> **WHAT YOU SHOULD DO**:
Here is a block of records. Copy every one of them exactly.

Pixel coordinate grounding data
-- Opening Marker --

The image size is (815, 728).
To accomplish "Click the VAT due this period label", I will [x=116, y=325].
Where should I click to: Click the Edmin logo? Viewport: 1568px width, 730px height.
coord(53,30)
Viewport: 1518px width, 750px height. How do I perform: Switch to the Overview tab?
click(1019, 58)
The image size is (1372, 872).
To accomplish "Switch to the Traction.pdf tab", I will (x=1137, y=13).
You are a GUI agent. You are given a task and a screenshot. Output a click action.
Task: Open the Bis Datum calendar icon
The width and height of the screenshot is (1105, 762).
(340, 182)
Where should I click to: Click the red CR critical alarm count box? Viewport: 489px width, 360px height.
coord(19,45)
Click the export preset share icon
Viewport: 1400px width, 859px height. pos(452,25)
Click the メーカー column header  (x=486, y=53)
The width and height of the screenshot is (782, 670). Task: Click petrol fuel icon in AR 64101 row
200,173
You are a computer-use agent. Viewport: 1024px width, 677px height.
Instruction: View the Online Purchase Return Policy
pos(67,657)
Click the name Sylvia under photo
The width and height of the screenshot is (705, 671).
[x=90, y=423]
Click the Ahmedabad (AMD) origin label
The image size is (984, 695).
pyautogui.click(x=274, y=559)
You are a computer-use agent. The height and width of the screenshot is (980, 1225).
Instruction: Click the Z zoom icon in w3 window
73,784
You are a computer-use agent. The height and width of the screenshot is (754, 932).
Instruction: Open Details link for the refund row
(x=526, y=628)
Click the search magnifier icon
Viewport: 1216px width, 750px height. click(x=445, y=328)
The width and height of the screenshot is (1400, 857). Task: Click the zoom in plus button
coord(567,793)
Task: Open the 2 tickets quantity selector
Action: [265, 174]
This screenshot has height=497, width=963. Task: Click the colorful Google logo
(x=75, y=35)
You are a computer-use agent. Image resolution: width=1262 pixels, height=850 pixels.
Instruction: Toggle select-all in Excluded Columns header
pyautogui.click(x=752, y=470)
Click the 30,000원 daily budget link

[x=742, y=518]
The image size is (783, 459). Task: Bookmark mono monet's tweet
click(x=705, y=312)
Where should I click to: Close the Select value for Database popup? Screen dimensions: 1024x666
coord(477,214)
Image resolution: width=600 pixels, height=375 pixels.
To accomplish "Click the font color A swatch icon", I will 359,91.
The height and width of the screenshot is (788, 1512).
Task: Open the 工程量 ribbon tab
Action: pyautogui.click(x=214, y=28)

-- Closing Marker --

> **RESULT OF THE TASK**:
The image size is (815, 728).
To accomplish "Click the VAT due this period label", I will [x=116, y=325].
Where should I click to: Click the Edmin logo? Viewport: 1568px width, 730px height.
coord(53,30)
Viewport: 1518px width, 750px height. How do I perform: Switch to the Overview tab?
click(1019, 58)
The image size is (1372, 872).
To accomplish "Switch to the Traction.pdf tab", I will (x=1137, y=13).
You are a GUI agent. You are given a task and a screenshot. Output a click action.
Task: Open the Bis Datum calendar icon
The width and height of the screenshot is (1105, 762).
(340, 182)
Where should I click to: Click the red CR critical alarm count box? Viewport: 489px width, 360px height.
coord(19,45)
Click the export preset share icon
Viewport: 1400px width, 859px height. pos(452,25)
Click the メーカー column header  (x=486, y=53)
The width and height of the screenshot is (782, 670). Task: Click petrol fuel icon in AR 64101 row
200,173
You are a computer-use agent. Viewport: 1024px width, 677px height.
Instruction: View the Online Purchase Return Policy
pos(67,657)
Click the name Sylvia under photo
The width and height of the screenshot is (705, 671).
[x=90, y=423]
Click the Ahmedabad (AMD) origin label
The image size is (984, 695).
pyautogui.click(x=274, y=559)
You are a computer-use agent. The height and width of the screenshot is (980, 1225).
Instruction: Click the Z zoom icon in w3 window
73,784
You are a computer-use agent. The height and width of the screenshot is (754, 932).
Instruction: Open Details link for the refund row
(x=526, y=628)
Click the search magnifier icon
Viewport: 1216px width, 750px height. click(x=445, y=328)
The width and height of the screenshot is (1400, 857). Task: Click the zoom in plus button
coord(567,793)
Task: Open the 2 tickets quantity selector
Action: [265, 174]
This screenshot has height=497, width=963. Task: Click the colorful Google logo
(x=75, y=35)
You are a computer-use agent. Image resolution: width=1262 pixels, height=850 pixels.
Instruction: Toggle select-all in Excluded Columns header
pyautogui.click(x=752, y=470)
Click the 30,000원 daily budget link

[x=742, y=518]
The image size is (783, 459). Task: Bookmark mono monet's tweet
click(x=705, y=312)
Where should I click to: Close the Select value for Database popup? Screen dimensions: 1024x666
coord(477,214)
Image resolution: width=600 pixels, height=375 pixels.
To accomplish "Click the font color A swatch icon", I will 359,91.
The height and width of the screenshot is (788, 1512).
Task: Open the 工程量 ribbon tab
Action: pyautogui.click(x=214, y=28)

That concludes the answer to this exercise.